Suppose that the language changes every year. Let's consider an example of some probability, such as the probability of pronouncing an R, an event we'll name $R$.
Let $P(R|Y=y)$ be the probability of pronouncing the R in year $y$. This is a conditional probability.
Then, suppose you have a corpus, which is from a distribution of years. Let $P(Y=y)$ be the probability of a conversation from year $y$ ending up in your corpus.
Now, let's define the marginal probability $P(R)$ to be the probability of a random pronunciation that makes it into your corpus having the R pronounced.
This marginal probability is related to the conditional probability by the law of total probability:
$$P(R) = \sum_y P(R|Y=y)P(Y=y)$$
The frequency you observe will likely be close to $P(R)$.
You can view this as a weighted average. (Consider that if each of the last ten years has equal probability of inclusion, then $P(Y=y)=1/10$, there are ten conditional probabilities, and $P(R)$ is the average of them.) If what you're really interested in is $P(R|Y=2016)$, then $P(R)$ will only be close if $P(Y=y)$ is high for nearby years, since those will have similar conditional probabilities.
One keyword of interest might be hierarchical model: this is a simple hierarchical model in which there's a distribution of years, and then under that in the hierarchy a distribution of whether you pronounce R.
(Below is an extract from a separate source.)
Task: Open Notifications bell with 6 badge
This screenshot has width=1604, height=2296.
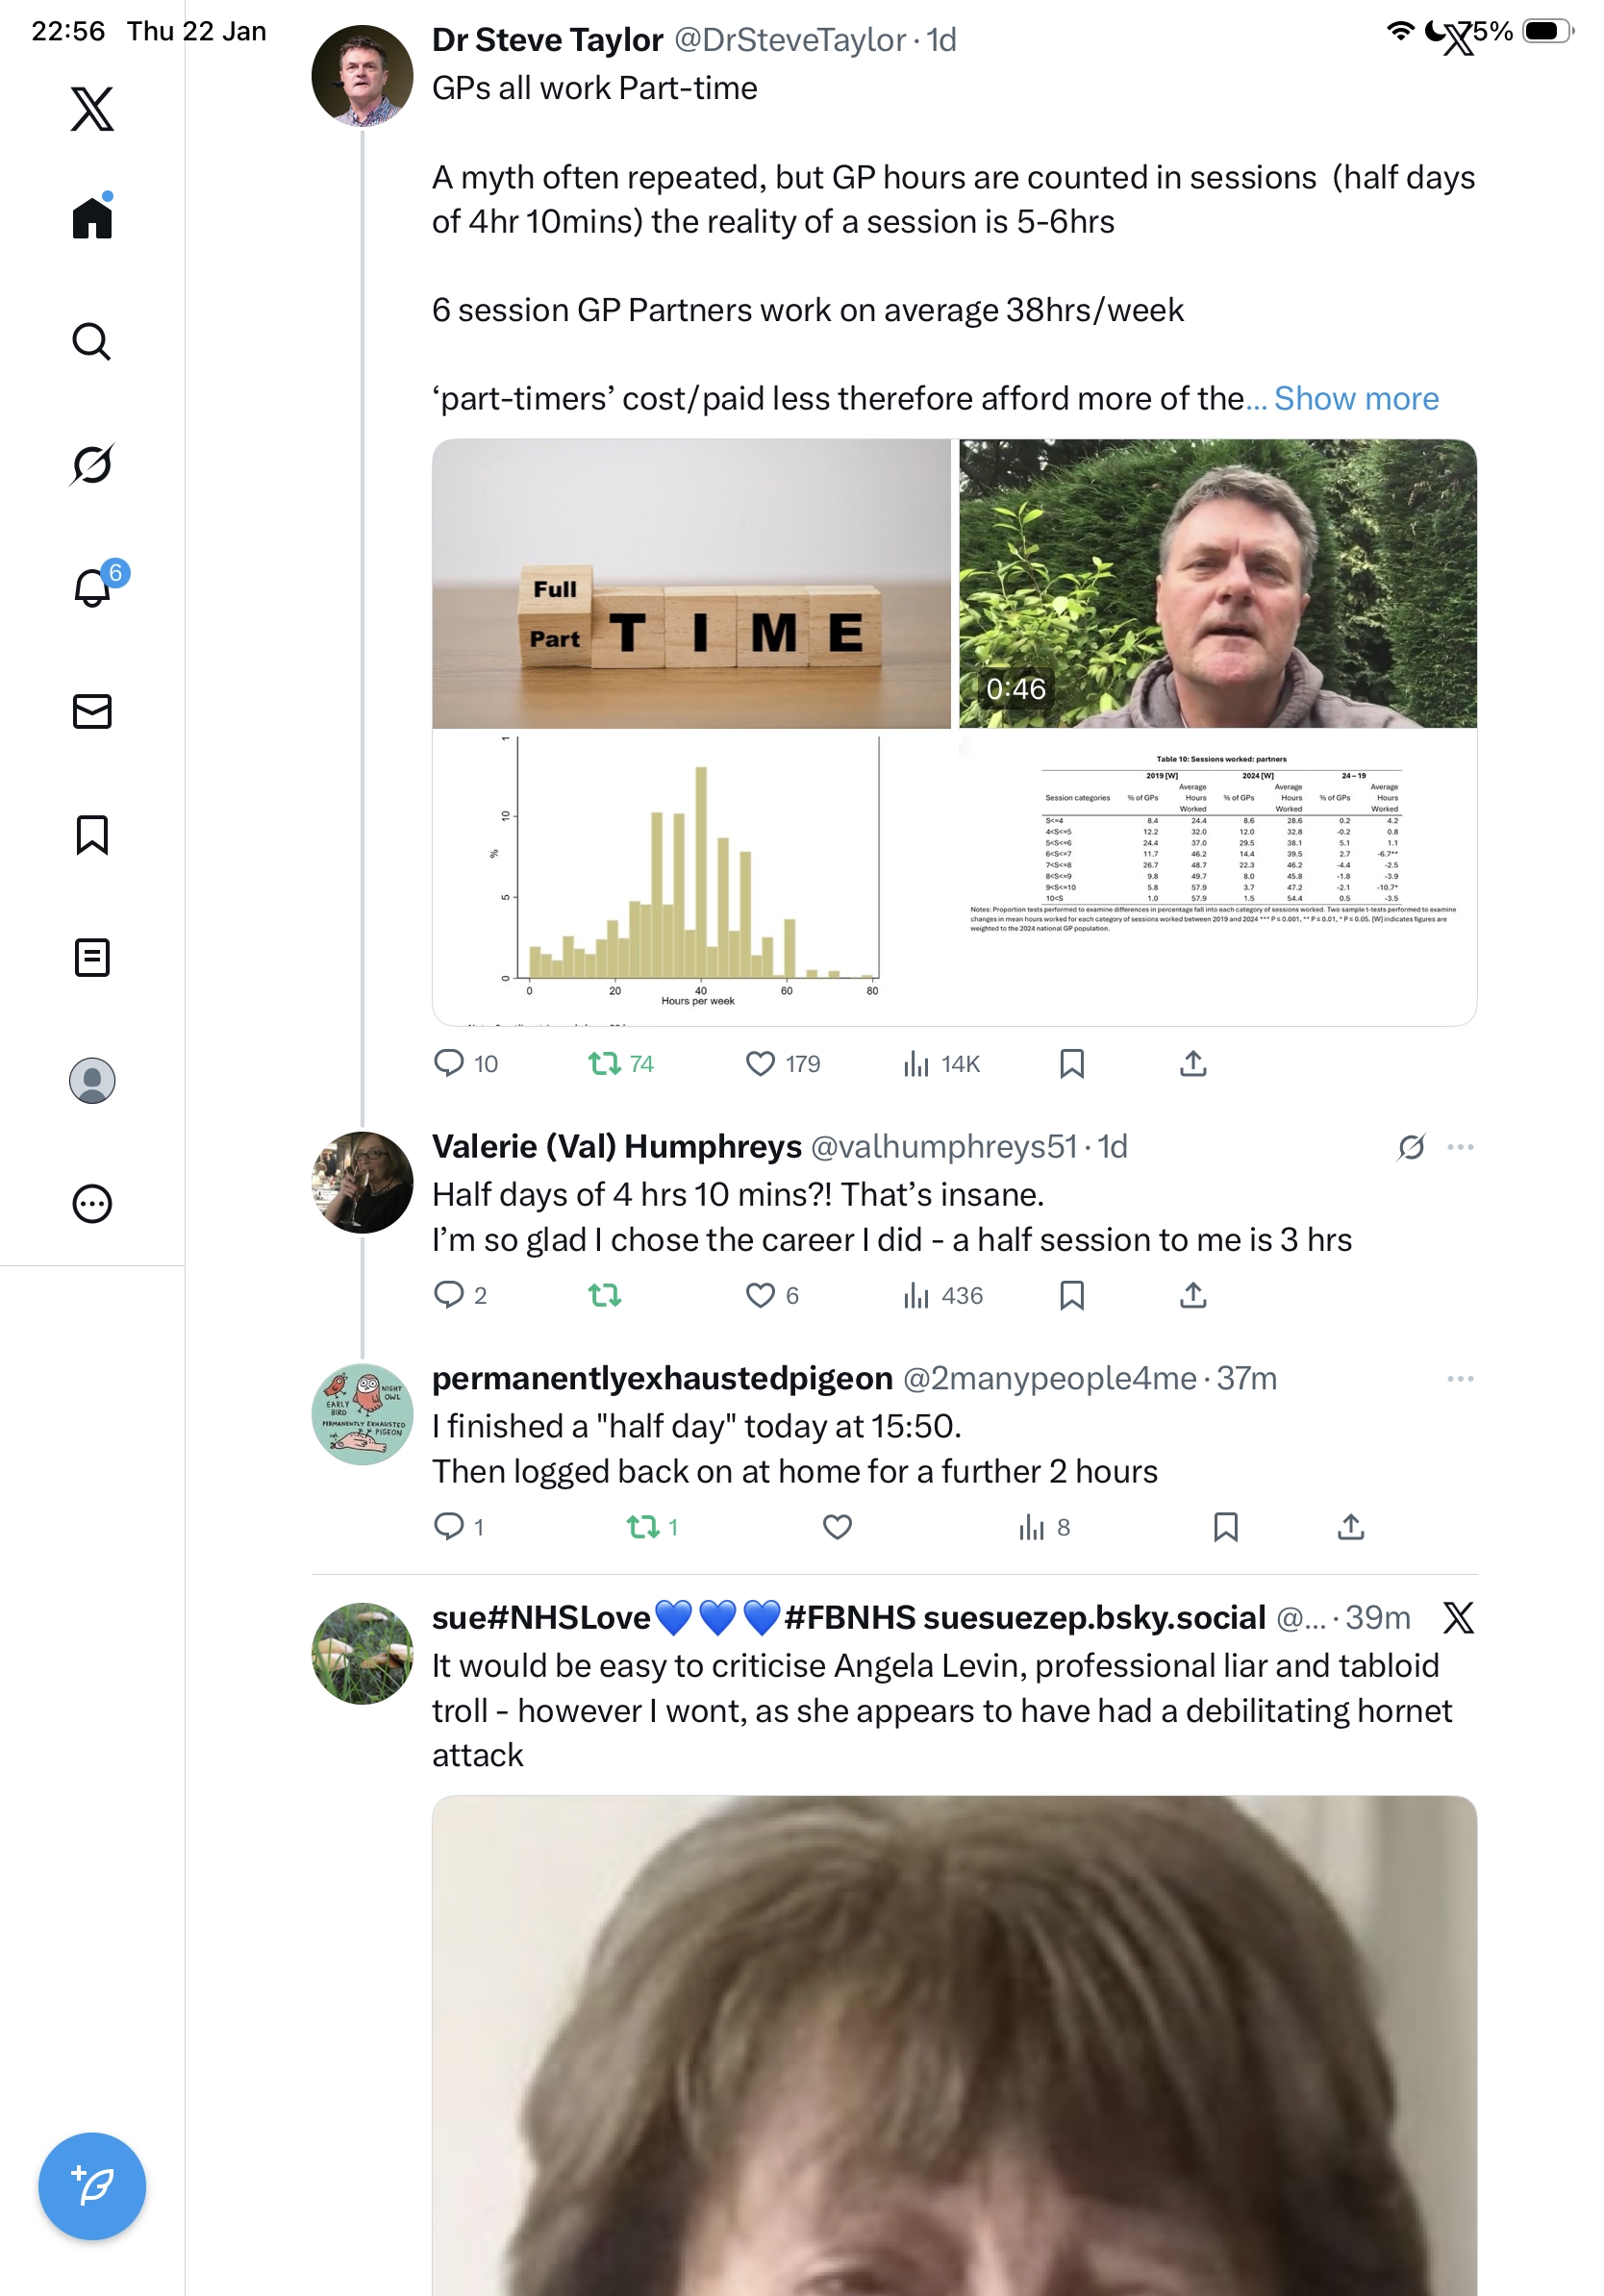Action: 93,587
So, you asked if this conversion from a frequency to a probability assumes that you have a static system. My answer is: if what you are interested in is the language as spoken in the present moment, then a corpus of more recent speech provides a better estimate than a corpus going back several decades. As I type that out, I feel a bit stupid for saying something so obvious sounding. To go back to being philosophical and fancy, I'd say, I think you should reframe it from what do we have to assume in order for this conversion to be logically justified, to what are the conditions under which we get a good or bad estimate of what we're really interested in.